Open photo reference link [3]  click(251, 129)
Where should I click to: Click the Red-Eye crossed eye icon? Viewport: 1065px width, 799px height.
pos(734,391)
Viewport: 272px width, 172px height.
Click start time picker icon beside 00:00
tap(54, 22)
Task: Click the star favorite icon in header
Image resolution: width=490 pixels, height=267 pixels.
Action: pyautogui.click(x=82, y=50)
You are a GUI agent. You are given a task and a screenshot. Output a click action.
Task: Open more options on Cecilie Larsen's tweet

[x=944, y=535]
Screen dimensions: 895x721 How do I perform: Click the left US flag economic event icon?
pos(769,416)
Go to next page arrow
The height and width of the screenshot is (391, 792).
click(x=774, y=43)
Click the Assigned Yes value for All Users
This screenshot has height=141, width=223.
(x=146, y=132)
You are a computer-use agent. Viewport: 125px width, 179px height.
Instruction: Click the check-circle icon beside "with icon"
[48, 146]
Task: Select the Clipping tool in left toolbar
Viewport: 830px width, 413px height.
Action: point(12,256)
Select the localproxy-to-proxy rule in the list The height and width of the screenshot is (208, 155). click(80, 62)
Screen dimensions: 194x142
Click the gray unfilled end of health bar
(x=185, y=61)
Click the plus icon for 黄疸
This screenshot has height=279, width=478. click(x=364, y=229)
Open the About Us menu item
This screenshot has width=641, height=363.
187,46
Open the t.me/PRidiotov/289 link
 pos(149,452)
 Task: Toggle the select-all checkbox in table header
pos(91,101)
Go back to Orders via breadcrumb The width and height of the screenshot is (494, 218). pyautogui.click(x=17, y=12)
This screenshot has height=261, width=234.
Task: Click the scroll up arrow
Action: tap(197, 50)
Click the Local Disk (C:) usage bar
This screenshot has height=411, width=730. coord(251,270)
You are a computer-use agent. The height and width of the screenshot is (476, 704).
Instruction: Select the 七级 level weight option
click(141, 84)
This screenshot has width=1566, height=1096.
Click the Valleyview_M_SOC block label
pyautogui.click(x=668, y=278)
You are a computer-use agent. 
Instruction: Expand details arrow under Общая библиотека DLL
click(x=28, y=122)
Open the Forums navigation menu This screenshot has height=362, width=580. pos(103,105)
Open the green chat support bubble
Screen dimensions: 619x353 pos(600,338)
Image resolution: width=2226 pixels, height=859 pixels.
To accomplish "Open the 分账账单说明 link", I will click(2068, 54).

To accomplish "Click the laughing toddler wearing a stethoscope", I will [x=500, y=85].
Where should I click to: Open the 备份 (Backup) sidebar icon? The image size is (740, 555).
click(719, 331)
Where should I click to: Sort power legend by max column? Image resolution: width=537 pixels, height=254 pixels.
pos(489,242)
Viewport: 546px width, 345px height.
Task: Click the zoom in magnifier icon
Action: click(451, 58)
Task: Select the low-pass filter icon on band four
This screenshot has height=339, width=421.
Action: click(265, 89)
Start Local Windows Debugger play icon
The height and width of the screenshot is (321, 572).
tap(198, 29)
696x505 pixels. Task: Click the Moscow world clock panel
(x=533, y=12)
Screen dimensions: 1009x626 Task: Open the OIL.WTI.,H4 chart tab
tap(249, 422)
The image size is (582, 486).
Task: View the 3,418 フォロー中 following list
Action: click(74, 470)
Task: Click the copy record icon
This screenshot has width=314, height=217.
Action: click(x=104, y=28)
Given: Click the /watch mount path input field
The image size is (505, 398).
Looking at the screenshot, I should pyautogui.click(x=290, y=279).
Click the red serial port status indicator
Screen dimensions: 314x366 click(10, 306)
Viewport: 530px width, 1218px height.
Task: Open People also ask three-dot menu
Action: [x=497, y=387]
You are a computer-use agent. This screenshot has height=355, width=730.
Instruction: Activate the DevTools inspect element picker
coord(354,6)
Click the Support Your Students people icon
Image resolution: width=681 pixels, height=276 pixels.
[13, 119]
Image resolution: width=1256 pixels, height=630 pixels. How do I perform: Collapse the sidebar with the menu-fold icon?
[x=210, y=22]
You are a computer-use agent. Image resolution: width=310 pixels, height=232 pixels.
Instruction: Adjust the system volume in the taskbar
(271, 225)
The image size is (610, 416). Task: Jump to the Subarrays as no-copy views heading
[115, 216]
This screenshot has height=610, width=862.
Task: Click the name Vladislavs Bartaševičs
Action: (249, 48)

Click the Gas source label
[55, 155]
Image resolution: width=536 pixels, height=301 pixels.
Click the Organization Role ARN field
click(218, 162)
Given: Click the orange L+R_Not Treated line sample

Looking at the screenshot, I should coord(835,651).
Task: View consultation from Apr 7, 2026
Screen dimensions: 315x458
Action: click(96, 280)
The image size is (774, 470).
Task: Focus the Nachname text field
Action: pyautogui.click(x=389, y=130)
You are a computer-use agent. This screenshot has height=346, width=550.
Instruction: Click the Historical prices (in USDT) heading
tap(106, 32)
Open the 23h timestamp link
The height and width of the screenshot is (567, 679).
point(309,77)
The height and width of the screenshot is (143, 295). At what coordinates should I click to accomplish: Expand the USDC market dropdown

_ _ _ _

Problem to solve = Reproduce every row above verbatim, keeping the original order and wording.

Full response =
Open photo reference link [3]  click(251, 129)
Where should I click to: Click the Red-Eye crossed eye icon? Viewport: 1065px width, 799px height.
pos(734,391)
Viewport: 272px width, 172px height.
Click start time picker icon beside 00:00
tap(54, 22)
Task: Click the star favorite icon in header
Image resolution: width=490 pixels, height=267 pixels.
Action: pyautogui.click(x=82, y=50)
You are a GUI agent. You are given a task and a screenshot. Output a click action.
Task: Open more options on Cecilie Larsen's tweet

[x=944, y=535]
Screen dimensions: 895x721 How do I perform: Click the left US flag economic event icon?
pos(769,416)
Go to next page arrow
The height and width of the screenshot is (391, 792).
click(x=774, y=43)
Click the Assigned Yes value for All Users
This screenshot has height=141, width=223.
(x=146, y=132)
You are a computer-use agent. Viewport: 125px width, 179px height.
Instruction: Click the check-circle icon beside "with icon"
[48, 146]
Task: Select the Clipping tool in left toolbar
Viewport: 830px width, 413px height.
Action: point(12,256)
Select the localproxy-to-proxy rule in the list The height and width of the screenshot is (208, 155). click(80, 62)
Screen dimensions: 194x142
Click the gray unfilled end of health bar
(x=185, y=61)
Click the plus icon for 黄疸
This screenshot has height=279, width=478. click(x=364, y=229)
Open the About Us menu item
This screenshot has width=641, height=363.
187,46
Open the t.me/PRidiotov/289 link
 pos(149,452)
 Task: Toggle the select-all checkbox in table header
pos(91,101)
Go back to Orders via breadcrumb The width and height of the screenshot is (494, 218). pyautogui.click(x=17, y=12)
This screenshot has height=261, width=234.
Task: Click the scroll up arrow
Action: tap(197, 50)
Click the Local Disk (C:) usage bar
This screenshot has height=411, width=730. coord(251,270)
You are a computer-use agent. The height and width of the screenshot is (476, 704).
Instruction: Select the 七级 level weight option
click(141, 84)
This screenshot has width=1566, height=1096.
Click the Valleyview_M_SOC block label
pyautogui.click(x=668, y=278)
You are a computer-use agent. 
Instruction: Expand details arrow under Общая библиотека DLL
click(x=28, y=122)
Open the Forums navigation menu This screenshot has height=362, width=580. pos(103,105)
Open the green chat support bubble
Screen dimensions: 619x353 pos(600,338)
Image resolution: width=2226 pixels, height=859 pixels.
To accomplish "Open the 分账账单说明 link", I will click(2068, 54).

To accomplish "Click the laughing toddler wearing a stethoscope", I will [x=500, y=85].
Where should I click to: Open the 备份 (Backup) sidebar icon? The image size is (740, 555).
click(719, 331)
Where should I click to: Sort power legend by max column? Image resolution: width=537 pixels, height=254 pixels.
pos(489,242)
Viewport: 546px width, 345px height.
Task: Click the zoom in magnifier icon
Action: click(451, 58)
Task: Select the low-pass filter icon on band four
This screenshot has height=339, width=421.
Action: click(265, 89)
Start Local Windows Debugger play icon
The height and width of the screenshot is (321, 572).
tap(198, 29)
696x505 pixels. Task: Click the Moscow world clock panel
(x=533, y=12)
Screen dimensions: 1009x626 Task: Open the OIL.WTI.,H4 chart tab
tap(249, 422)
The image size is (582, 486).
Task: View the 3,418 フォロー中 following list
Action: click(74, 470)
Task: Click the copy record icon
This screenshot has width=314, height=217.
Action: click(x=104, y=28)
Given: Click the /watch mount path input field
The image size is (505, 398).
Looking at the screenshot, I should pyautogui.click(x=290, y=279).
Click the red serial port status indicator
Screen dimensions: 314x366 click(10, 306)
Viewport: 530px width, 1218px height.
Task: Open People also ask three-dot menu
Action: [x=497, y=387]
You are a computer-use agent. This screenshot has height=355, width=730.
Instruction: Activate the DevTools inspect element picker
coord(354,6)
Click the Support Your Students people icon
Image resolution: width=681 pixels, height=276 pixels.
[13, 119]
Image resolution: width=1256 pixels, height=630 pixels. How do I perform: Collapse the sidebar with the menu-fold icon?
[x=210, y=22]
You are a computer-use agent. Image resolution: width=310 pixels, height=232 pixels.
Instruction: Adjust the system volume in the taskbar
(271, 225)
The image size is (610, 416). Task: Jump to the Subarrays as no-copy views heading
[115, 216]
This screenshot has height=610, width=862.
Task: Click the name Vladislavs Bartaševičs
Action: (249, 48)

Click the Gas source label
[55, 155]
Image resolution: width=536 pixels, height=301 pixels.
Click the Organization Role ARN field
click(218, 162)
Given: Click the orange L+R_Not Treated line sample

Looking at the screenshot, I should coord(835,651).
Task: View consultation from Apr 7, 2026
Screen dimensions: 315x458
Action: click(96, 280)
The image size is (774, 470).
Task: Focus the Nachname text field
Action: pyautogui.click(x=389, y=130)
You are a computer-use agent. This screenshot has height=346, width=550.
Instruction: Click the Historical prices (in USDT) heading
tap(106, 32)
Open the 23h timestamp link
The height and width of the screenshot is (567, 679).
point(309,77)
The height and width of the screenshot is (143, 295). At what coordinates should I click to accomplish: Expand the USDC market dropdown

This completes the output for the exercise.